At an ANC social gathering in Durban, the host of the party was telling a story about how Zuma once sneaked into South Africa and casually sat down next to a security branch policeman who had been looking for him. Because Zuma was so brazen, the policeman did not notice that it was him. The host of the party was telling the story in order to introduce Zuma, who was to speak next.
Zuma chuckled along with the crowd, but when his turn came to speak, he changed the subject. This was a story he could have dined out on for years to come, but he chose not to. In fact, Zuma rarely, if ever, talks about his own deeds and operations in the ANC. He loves, however, to tell tales about other heroic leaders of the ANC and the shared experiences in exile. It is quite curious that years after the end of Apartheid, Zuma’s default reaction is to protect information about himself and those who worked with him.
It is why there is so little documented information about Zuma and his role in the liberation struggle. It is also why it has been so difficult to pin him down on the litany of allegations against him in recent years.

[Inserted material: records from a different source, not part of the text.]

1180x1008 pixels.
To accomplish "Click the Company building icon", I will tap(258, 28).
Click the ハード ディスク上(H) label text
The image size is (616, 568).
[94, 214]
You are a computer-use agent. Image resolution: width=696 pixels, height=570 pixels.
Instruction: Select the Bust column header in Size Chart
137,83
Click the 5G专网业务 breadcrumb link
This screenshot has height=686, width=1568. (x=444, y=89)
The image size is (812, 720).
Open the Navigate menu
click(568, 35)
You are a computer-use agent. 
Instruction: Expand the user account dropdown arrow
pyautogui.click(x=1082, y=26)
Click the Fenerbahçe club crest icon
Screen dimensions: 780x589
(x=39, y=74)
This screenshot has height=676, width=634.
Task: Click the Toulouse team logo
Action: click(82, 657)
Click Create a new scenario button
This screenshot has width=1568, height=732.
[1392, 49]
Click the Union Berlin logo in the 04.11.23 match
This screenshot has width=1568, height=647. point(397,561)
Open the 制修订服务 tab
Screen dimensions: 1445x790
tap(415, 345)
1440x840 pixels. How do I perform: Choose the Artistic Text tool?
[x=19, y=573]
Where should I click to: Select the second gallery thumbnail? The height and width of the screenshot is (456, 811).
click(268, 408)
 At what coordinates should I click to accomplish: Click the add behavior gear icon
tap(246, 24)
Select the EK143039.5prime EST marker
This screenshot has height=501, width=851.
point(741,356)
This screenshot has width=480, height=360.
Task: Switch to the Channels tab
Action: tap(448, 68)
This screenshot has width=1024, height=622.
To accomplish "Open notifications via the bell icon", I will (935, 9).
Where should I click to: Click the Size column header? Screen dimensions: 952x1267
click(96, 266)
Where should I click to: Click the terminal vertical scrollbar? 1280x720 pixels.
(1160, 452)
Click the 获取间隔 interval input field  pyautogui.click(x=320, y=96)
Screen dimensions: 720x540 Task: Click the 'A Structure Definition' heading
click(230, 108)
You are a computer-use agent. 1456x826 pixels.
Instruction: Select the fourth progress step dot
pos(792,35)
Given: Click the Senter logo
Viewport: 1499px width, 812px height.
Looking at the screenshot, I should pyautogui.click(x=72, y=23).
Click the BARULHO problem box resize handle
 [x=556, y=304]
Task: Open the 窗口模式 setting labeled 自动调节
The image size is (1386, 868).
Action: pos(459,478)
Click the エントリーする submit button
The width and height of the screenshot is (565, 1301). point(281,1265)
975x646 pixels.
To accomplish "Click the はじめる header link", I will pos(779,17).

If there is something sensitive that Zuma is dealing with, there will be no paper trail – at least not anything that he himself would have written down.
In the corruption case against Zuma, the top of the evidence pile was the famous encrypted fax written by Alain Thetard of the French arms company previously known as Thint and Schabir Shaik’s record of funds he gave to Zuma. Zuma, however, made no record of any deal between the three of them.
Opposition parties and the media have similarly been searching for a paper trail which implicates Zuma directly in the excessive state spending on security upgrades at his Nkandla home. It would stand to reason that work done at the president’s private home must have had Zuma’s consent or involvement. But so far, all that has been produced to show that Zuma was informed about the upgrades is a letter addressed to him, and signed by the then Public Works Minister Gwen Mahlangu-Nkabinde and other officials of the department on 5 November 2010.
The letter titled “Nkandla: security installations at the private residence of his excellency President Jacob Zuma” states “Having assumed duty as the minister of public works on the 1 November 2010, I have taken the view that it is prudent to update you on the progress of the above prestige project.”
But Zuma and the government have, however, consistently denied that he had input on the upgrades. The hunt is still on for the smoking gun to show that he did, but it is unlikely that any documentary evidence or testimony to this effect can be produced.
In August the Sunday Times ran a lead story based on an interview with the ousted leader of the Central African Republic (CAR) Francois Bozize. Since the deaths of 15 South Africa soldiers during combat in that country in March, there had been controversy about why SA troops were deployed to the CAR and the nature of their mission.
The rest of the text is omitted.